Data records
━━━

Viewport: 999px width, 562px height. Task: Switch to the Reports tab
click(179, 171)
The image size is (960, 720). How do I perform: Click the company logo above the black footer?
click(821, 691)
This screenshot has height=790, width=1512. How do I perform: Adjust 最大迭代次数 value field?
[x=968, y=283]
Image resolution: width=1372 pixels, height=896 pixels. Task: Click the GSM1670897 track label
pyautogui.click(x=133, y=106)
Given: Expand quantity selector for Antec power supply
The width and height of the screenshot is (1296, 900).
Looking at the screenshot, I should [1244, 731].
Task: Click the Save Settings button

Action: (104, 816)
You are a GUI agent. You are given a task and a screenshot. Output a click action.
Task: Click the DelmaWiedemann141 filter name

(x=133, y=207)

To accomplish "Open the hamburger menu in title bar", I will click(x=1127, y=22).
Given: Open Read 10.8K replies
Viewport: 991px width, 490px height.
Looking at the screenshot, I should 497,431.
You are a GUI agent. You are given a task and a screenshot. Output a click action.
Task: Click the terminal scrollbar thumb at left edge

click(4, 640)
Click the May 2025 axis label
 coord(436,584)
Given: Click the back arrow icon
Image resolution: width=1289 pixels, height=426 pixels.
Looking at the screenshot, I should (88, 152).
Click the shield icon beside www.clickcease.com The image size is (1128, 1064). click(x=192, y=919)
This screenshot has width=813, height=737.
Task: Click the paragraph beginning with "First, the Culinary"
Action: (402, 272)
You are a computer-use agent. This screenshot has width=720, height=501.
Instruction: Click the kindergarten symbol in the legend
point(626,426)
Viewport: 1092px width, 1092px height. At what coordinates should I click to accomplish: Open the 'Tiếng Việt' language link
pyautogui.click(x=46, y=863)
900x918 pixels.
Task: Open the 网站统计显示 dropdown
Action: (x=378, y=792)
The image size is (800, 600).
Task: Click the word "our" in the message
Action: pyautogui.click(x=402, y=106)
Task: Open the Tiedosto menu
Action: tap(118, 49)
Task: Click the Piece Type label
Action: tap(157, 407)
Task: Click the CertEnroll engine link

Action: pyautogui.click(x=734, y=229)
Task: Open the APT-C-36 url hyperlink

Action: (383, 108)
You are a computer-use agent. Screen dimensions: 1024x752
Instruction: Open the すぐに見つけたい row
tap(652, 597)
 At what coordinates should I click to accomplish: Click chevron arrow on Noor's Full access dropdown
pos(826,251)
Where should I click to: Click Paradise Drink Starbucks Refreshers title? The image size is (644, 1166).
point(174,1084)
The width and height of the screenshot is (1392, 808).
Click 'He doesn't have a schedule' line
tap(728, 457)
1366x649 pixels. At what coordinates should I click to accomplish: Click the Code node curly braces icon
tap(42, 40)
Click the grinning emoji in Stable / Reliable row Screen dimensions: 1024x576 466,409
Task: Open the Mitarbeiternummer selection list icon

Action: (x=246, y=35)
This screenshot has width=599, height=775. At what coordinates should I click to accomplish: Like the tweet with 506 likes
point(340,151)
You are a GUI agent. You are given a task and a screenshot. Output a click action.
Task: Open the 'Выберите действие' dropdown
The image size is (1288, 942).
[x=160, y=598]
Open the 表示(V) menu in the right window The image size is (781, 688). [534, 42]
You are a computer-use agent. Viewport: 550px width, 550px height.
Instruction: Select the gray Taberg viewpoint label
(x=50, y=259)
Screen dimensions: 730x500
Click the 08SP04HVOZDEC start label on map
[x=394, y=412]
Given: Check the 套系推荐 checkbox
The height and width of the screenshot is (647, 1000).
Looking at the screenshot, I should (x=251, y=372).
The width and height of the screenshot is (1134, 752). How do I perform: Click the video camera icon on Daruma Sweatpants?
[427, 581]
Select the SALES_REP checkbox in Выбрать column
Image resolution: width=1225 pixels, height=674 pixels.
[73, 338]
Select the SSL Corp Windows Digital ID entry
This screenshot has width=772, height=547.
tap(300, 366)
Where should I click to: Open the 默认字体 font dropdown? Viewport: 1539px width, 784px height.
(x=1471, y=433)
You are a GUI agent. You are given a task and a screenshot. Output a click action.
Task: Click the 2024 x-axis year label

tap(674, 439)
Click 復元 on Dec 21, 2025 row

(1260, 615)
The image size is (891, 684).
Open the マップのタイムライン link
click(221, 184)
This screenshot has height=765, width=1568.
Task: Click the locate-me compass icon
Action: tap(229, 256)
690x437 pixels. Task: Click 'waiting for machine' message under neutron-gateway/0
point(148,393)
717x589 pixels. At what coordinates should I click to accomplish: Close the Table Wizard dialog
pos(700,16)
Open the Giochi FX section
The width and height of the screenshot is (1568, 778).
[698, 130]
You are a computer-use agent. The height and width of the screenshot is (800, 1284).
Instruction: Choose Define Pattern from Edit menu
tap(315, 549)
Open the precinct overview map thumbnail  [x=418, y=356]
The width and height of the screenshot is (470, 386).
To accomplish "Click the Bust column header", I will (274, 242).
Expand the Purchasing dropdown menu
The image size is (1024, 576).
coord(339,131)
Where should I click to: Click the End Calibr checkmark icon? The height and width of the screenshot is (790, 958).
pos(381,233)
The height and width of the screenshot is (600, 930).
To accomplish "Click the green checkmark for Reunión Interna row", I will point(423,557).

━━━

* [Exercise] Extract all of the data above and output it character for character.

* [Response area]
Viewport: 999px width, 562px height. Task: Switch to the Reports tab
click(179, 171)
The image size is (960, 720). How do I perform: Click the company logo above the black footer?
click(821, 691)
This screenshot has height=790, width=1512. How do I perform: Adjust 最大迭代次数 value field?
[x=968, y=283]
Image resolution: width=1372 pixels, height=896 pixels. Task: Click the GSM1670897 track label
pyautogui.click(x=133, y=106)
Given: Expand quantity selector for Antec power supply
The width and height of the screenshot is (1296, 900).
Looking at the screenshot, I should [1244, 731].
Task: Click the Save Settings button

Action: (104, 816)
You are a GUI agent. You are given a task and a screenshot. Output a click action.
Task: Click the DelmaWiedemann141 filter name

(x=133, y=207)

To accomplish "Open the hamburger menu in title bar", I will click(x=1127, y=22).
Given: Open Read 10.8K replies
Viewport: 991px width, 490px height.
Looking at the screenshot, I should 497,431.
You are a GUI agent. You are given a task and a screenshot. Output a click action.
Task: Click the terminal scrollbar thumb at left edge

click(4, 640)
Click the May 2025 axis label
 coord(436,584)
Given: Click the back arrow icon
Image resolution: width=1289 pixels, height=426 pixels.
Looking at the screenshot, I should (88, 152).
Click the shield icon beside www.clickcease.com The image size is (1128, 1064). click(x=192, y=919)
This screenshot has width=813, height=737.
Task: Click the paragraph beginning with "First, the Culinary"
Action: (402, 272)
You are a computer-use agent. This screenshot has width=720, height=501.
Instruction: Click the kindergarten symbol in the legend
point(626,426)
Viewport: 1092px width, 1092px height. At what coordinates should I click to accomplish: Open the 'Tiếng Việt' language link
pyautogui.click(x=46, y=863)
900x918 pixels.
Task: Open the 网站统计显示 dropdown
Action: (x=378, y=792)
The image size is (800, 600).
Task: Click the word "our" in the message
Action: pyautogui.click(x=402, y=106)
Task: Open the Tiedosto menu
Action: tap(118, 49)
Task: Click the Piece Type label
Action: tap(157, 407)
Task: Click the CertEnroll engine link

Action: pyautogui.click(x=734, y=229)
Task: Open the APT-C-36 url hyperlink

Action: (383, 108)
You are a computer-use agent. Screen dimensions: 1024x752
Instruction: Open the すぐに見つけたい row
tap(652, 597)
 At what coordinates should I click to accomplish: Click chevron arrow on Noor's Full access dropdown
pos(826,251)
Where should I click to: Click Paradise Drink Starbucks Refreshers title? The image size is (644, 1166).
point(174,1084)
The width and height of the screenshot is (1392, 808).
Click 'He doesn't have a schedule' line
tap(728, 457)
1366x649 pixels. At what coordinates should I click to accomplish: Click the Code node curly braces icon
tap(42, 40)
Click the grinning emoji in Stable / Reliable row Screen dimensions: 1024x576 466,409
Task: Open the Mitarbeiternummer selection list icon

Action: (x=246, y=35)
This screenshot has width=599, height=775. At what coordinates should I click to accomplish: Like the tweet with 506 likes
point(340,151)
You are a GUI agent. You are given a task and a screenshot. Output a click action.
Task: Open the 'Выберите действие' dropdown
The image size is (1288, 942).
[x=160, y=598]
Open the 表示(V) menu in the right window The image size is (781, 688). [534, 42]
You are a computer-use agent. Viewport: 550px width, 550px height.
Instruction: Select the gray Taberg viewpoint label
(x=50, y=259)
Screen dimensions: 730x500
Click the 08SP04HVOZDEC start label on map
[x=394, y=412]
Given: Check the 套系推荐 checkbox
The height and width of the screenshot is (647, 1000).
Looking at the screenshot, I should (x=251, y=372).
The width and height of the screenshot is (1134, 752). How do I perform: Click the video camera icon on Daruma Sweatpants?
[427, 581]
Select the SALES_REP checkbox in Выбрать column
Image resolution: width=1225 pixels, height=674 pixels.
[73, 338]
Select the SSL Corp Windows Digital ID entry
This screenshot has width=772, height=547.
tap(300, 366)
Where should I click to: Open the 默认字体 font dropdown? Viewport: 1539px width, 784px height.
(x=1471, y=433)
You are a GUI agent. You are given a task and a screenshot. Output a click action.
Task: Click the 2024 x-axis year label

tap(674, 439)
Click 復元 on Dec 21, 2025 row

(1260, 615)
The image size is (891, 684).
Open the マップのタイムライン link
click(221, 184)
This screenshot has height=765, width=1568.
Task: Click the locate-me compass icon
Action: tap(229, 256)
690x437 pixels. Task: Click 'waiting for machine' message under neutron-gateway/0
point(148,393)
717x589 pixels. At what coordinates should I click to accomplish: Close the Table Wizard dialog
pos(700,16)
Open the Giochi FX section
The width and height of the screenshot is (1568, 778).
[698, 130]
You are a computer-use agent. The height and width of the screenshot is (800, 1284).
Instruction: Choose Define Pattern from Edit menu
tap(315, 549)
Open the precinct overview map thumbnail  [x=418, y=356]
The width and height of the screenshot is (470, 386).
To accomplish "Click the Bust column header", I will (274, 242).
Expand the Purchasing dropdown menu
The image size is (1024, 576).
coord(339,131)
Where should I click to: Click the End Calibr checkmark icon? The height and width of the screenshot is (790, 958).
pos(381,233)
The height and width of the screenshot is (600, 930).
To accomplish "Click the green checkmark for Reunión Interna row", I will point(423,557).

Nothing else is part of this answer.